(Dataset records)
******************************

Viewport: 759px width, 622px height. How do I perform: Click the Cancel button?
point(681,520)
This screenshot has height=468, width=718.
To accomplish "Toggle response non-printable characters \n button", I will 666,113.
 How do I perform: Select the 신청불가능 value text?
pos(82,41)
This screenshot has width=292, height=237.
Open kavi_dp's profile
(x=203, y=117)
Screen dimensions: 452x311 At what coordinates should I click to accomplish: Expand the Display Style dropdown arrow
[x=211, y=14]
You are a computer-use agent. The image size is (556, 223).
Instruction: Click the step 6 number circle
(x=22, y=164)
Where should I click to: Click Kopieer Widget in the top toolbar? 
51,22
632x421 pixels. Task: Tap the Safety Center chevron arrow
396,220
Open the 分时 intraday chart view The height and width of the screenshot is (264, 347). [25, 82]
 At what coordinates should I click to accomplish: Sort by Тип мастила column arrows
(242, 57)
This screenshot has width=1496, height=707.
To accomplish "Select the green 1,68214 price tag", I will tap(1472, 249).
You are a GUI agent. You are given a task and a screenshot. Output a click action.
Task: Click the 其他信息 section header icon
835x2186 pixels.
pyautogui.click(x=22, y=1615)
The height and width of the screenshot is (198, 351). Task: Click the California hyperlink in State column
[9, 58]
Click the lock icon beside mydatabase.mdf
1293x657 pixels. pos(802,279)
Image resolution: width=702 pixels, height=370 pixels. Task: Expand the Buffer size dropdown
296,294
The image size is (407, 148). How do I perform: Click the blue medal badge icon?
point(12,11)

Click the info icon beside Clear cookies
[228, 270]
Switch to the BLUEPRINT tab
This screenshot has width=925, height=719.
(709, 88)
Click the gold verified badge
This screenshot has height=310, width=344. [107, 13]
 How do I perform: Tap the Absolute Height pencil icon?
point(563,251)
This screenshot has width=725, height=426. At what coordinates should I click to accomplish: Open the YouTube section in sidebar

******************************

All of the data needs to be repeated exactly.

* [OUTPUT FOR THIS EXERCISE]:
Viewport: 759px width, 622px height. How do I perform: Click the Cancel button?
point(681,520)
This screenshot has height=468, width=718.
To accomplish "Toggle response non-printable characters \n button", I will 666,113.
 How do I perform: Select the 신청불가능 value text?
pos(82,41)
This screenshot has width=292, height=237.
Open kavi_dp's profile
(x=203, y=117)
Screen dimensions: 452x311 At what coordinates should I click to accomplish: Expand the Display Style dropdown arrow
[x=211, y=14]
You are a computer-use agent. The image size is (556, 223).
Instruction: Click the step 6 number circle
(x=22, y=164)
Where should I click to: Click Kopieer Widget in the top toolbar? 
51,22
632x421 pixels. Task: Tap the Safety Center chevron arrow
396,220
Open the 分时 intraday chart view The height and width of the screenshot is (264, 347). [25, 82]
 At what coordinates should I click to accomplish: Sort by Тип мастила column arrows
(242, 57)
This screenshot has width=1496, height=707.
To accomplish "Select the green 1,68214 price tag", I will tap(1472, 249).
You are a GUI agent. You are given a task and a screenshot. Output a click action.
Task: Click the 其他信息 section header icon
835x2186 pixels.
pyautogui.click(x=22, y=1615)
The height and width of the screenshot is (198, 351). Task: Click the California hyperlink in State column
[9, 58]
Click the lock icon beside mydatabase.mdf
1293x657 pixels. pos(802,279)
Image resolution: width=702 pixels, height=370 pixels. Task: Expand the Buffer size dropdown
296,294
The image size is (407, 148). How do I perform: Click the blue medal badge icon?
point(12,11)

Click the info icon beside Clear cookies
[228, 270]
Switch to the BLUEPRINT tab
This screenshot has width=925, height=719.
(709, 88)
Click the gold verified badge
This screenshot has height=310, width=344. [107, 13]
 How do I perform: Tap the Absolute Height pencil icon?
point(563,251)
This screenshot has width=725, height=426. At what coordinates should I click to accomplish: Open the YouTube section in sidebar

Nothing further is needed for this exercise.